Entitlement comes out of what we think we deserve. We are drowning in a sea of what we think we deserve. I began to exam my spirit of entitlement when I started to look closely at my relationship with God and came face to face with my attitudes of resentment, bitterness and frustration with the Heavenly Father. Nothing that would ever be verbalized, but it was there, so I had to ask myself why?


I was led to Matthew 20: 1-16


“For the kingdom of heaven is like a landowner who went out early in the morning to hire workers for his vineyard. He agreed to pay them a denarius for the day and sent them into his vineyard.

“About nine in the morning he went out and saw others standing in the marketplace doing nothing. He told them, ‘You also go and work in my vineyard, and I will pay you whatever is right.’ So they went.

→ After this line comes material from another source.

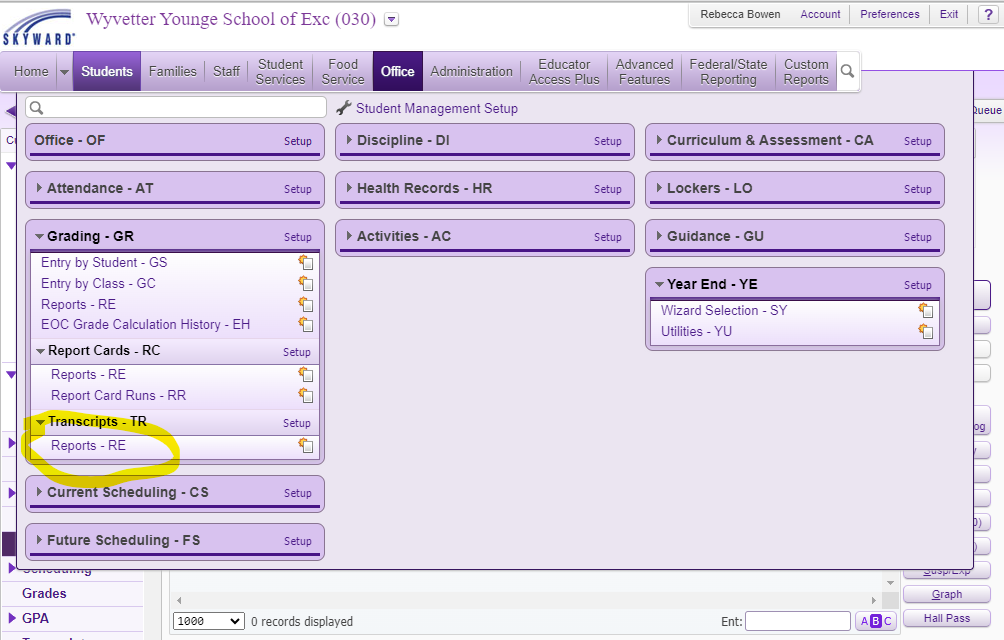Open Reports - RE under Transcripts
The image size is (1004, 640).
[x=88, y=446]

“He went out again about noon and about three in the afternoon and did the same thing. About five in the afternoon he went out and found still others standing around. He asked them, ‘Why have you been standing here all day long doing nothing?’

“‘Because no one has hired us,’ they answered.

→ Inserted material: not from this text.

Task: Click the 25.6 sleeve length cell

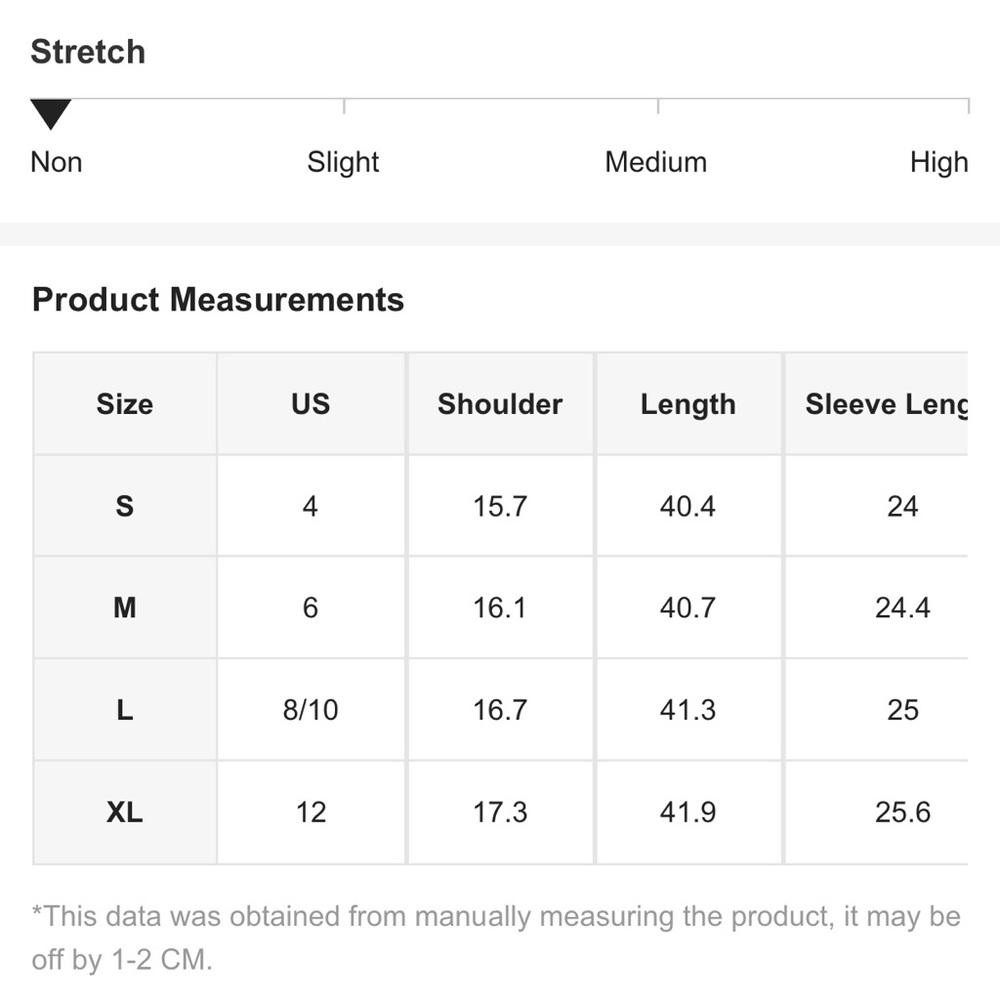Action: click(x=902, y=812)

“He said to them, ‘You also go and work in my vineyard.’

“When evening came, the owner of the vineyard said to his foreman, ‘Call the workers and pay them their wages, beginning with the last ones hired and going on to the first.’

“The workers who were hired about five in the afternoon came and each received a denarius. So when those came who were hired first, they expected to receive more. But each one of them also received a denarius.

When they received it, they began to grumble against the landowner. ‘These who were hired last worked only one hour,’ they said, ‘and you have made them equal to us who have borne the burden of the work and the heat of the day.’

“But he answered one of them, ‘I am not being unfair to you, friend. Didn’t you agree to work for a denarius? Take your pay and go. I want to give the one who was hired last the same as I gave you. Don’t I have the right to do what I want with my own money? Or are you envious because I am generous?’

“So the last will be first, and the first will be last.”


Entitlement poisons relationships especially your relationship with God.

"Don't I have the right to do what I want with my own money? or are you envious because I am generous?" God was asking me, Are you angry because I'm so generous? Because of who I chose to bless or not bless in this moment. Why are you deserving of blessings, but someone else is not?


If we strip back the layers of our religious pride we'll acknowledge the depth of entitlement in God's church and his people. Not unlike the world, we compare ourselves to others and cry over God's lack of deliverance, why is she getting married and I 'm not - I've been faithful longer? Why are they always lifted up, they're not that spiritual. Why does he get to preach and I don't? I know the bible just as well.


Or as James says in Jam. 4: 1-3, What causes fights and quarrels among you? Don’t they come from your desires that battle within you? You desire but do not have, so you kill. You covet but you cannot get what you want, so you quarrel and fight. You do not have because you do not ask God. When you ask, you do not receive, because you ask with wrong motives, that you may spend what you get on your pleasures.


Entitlement is wrapping yourself in the presents (the gifts) of God, but not in the presence of God. It's dangerous because it will not just cost you joy, but it will cost you heaven.

Entitlement towards God - is thinking we deserve good things including entering into heaven because I have a good heart or I've done good things in this life.


I'm not entitled to anything but hell, but the blood of Jesus, God's mercy and grace opens the door for me to enter. Not because of me, but because of Him.


No matter what fires you've had to walk through, you did not work your way to God, but God has worked his way to you.


He trains my hands for battle; my arms can bend a bow of bronze. You give me your shield of victory, and your right hand sustains me; you stoop down to make me great. You broaden the path beneath me, so that my ankles do not turn. I pursued my enemies and overtook them; I did not turn back till they were destroyed. (Ps. 18:35)


God paid for my sin. He stooped low to make me great.

Does that make me entitled? By no means, it makes me grateful!